Kabar baik ini menjadi angin segar bagi jutaan aparatur negara dan pensiunan di seluruh Indonesia menjelang pertengahan tahun.
Dengan diterbitkannya PP Nomor 9 Tahun 2026, segala spekulasi dan isu hoaks tentang pemangkasan gaji ke-13 telah terjawab sudah.
Pemerintah di bawah kepemimpinan Presiden Prabowo Subianto dan Menteri Keuangan Purbaya Yudhi Sadewa berkomitmen untuk tetap memberikan hak-hak aparatur negara secara penuh.
Para PNS, PPPK, TNI, Polri, dan pensiunan diimbau untuk tetap tenang, tidak terpancing isu hoaks, dan memantau informasi resmi dari Kementerian Keuangan serta PT Taspen (bagi pensiunan) terkait jadwal pasti pencairan.

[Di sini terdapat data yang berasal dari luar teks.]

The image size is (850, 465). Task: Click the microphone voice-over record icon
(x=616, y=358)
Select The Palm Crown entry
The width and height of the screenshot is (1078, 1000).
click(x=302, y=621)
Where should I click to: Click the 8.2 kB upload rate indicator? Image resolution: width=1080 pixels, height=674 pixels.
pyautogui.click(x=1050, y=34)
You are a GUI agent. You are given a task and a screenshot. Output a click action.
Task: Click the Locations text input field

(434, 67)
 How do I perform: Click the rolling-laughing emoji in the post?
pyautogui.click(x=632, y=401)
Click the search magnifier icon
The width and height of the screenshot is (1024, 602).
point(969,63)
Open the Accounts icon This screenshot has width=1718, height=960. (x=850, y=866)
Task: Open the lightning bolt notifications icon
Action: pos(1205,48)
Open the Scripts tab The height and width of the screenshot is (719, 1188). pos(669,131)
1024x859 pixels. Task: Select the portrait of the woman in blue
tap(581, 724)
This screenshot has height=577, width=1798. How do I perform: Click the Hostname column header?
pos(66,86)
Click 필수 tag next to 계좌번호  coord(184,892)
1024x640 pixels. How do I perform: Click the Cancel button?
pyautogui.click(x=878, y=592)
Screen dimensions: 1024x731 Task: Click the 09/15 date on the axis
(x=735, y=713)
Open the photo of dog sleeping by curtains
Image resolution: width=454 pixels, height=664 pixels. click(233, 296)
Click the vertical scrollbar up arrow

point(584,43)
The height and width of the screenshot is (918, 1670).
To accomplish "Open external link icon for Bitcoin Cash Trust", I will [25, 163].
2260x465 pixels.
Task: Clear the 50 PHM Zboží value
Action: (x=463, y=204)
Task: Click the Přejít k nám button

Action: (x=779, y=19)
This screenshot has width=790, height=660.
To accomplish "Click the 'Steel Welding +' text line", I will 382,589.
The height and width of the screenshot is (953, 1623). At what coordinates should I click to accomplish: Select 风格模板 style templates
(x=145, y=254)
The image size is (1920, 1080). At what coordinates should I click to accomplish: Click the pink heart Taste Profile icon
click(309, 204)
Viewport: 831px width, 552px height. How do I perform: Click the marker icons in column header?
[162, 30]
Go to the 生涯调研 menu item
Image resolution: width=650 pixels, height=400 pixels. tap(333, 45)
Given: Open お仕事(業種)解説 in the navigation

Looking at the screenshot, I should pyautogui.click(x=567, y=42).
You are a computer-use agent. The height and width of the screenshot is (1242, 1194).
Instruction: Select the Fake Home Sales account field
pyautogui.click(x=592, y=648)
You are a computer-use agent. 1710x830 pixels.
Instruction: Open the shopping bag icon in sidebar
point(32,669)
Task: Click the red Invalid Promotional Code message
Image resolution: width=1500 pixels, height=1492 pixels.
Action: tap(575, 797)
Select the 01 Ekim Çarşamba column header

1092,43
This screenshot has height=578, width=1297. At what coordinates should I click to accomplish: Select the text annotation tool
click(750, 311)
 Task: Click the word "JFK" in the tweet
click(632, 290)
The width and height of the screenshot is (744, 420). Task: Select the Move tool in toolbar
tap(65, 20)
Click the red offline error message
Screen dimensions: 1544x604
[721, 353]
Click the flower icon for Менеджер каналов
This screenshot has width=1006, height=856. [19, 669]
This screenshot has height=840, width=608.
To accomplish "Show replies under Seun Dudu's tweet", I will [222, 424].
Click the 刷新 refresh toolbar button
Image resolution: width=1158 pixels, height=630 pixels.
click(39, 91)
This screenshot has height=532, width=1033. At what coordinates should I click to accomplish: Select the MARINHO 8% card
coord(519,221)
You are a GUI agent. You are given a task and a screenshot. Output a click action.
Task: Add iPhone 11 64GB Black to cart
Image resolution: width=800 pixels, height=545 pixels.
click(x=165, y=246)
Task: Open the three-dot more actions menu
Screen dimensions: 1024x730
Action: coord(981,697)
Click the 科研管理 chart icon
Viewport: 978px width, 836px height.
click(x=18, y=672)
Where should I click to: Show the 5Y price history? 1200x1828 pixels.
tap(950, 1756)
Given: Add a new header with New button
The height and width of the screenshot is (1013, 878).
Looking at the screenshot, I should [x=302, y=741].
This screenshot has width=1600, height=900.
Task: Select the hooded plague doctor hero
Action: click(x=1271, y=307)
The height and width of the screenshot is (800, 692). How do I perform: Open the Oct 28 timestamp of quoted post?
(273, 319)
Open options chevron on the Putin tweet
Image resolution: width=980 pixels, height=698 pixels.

Siapkan rekening Anda, pastikan data administrasi lengkap, dan nikmati momen gaji dobel di bulan Juni 2026 yang penuh keberkahan! 🇮🇩
Disclaimer: Artikel ini disusun berdasarkan Peraturan Pemerintah Nomor 9 Tahun 2026, pernyataan resmi Menteri Keuangan Purbaya Yudhi Sadewa, serta berbagai sumber terpercaya per 17 Mei 2026. Kebijakan dan jadwal dapat berubah sewaktu-waktu sesuai dengan peraturan perundang-undangan yang berlaku. Untuk informasi lebih lanjut, pembaca disarankan untuk mengakses kanal resmi Kementerian Keuangan di kemenkeu.go.id atau PT Taspen di taspen.co.id.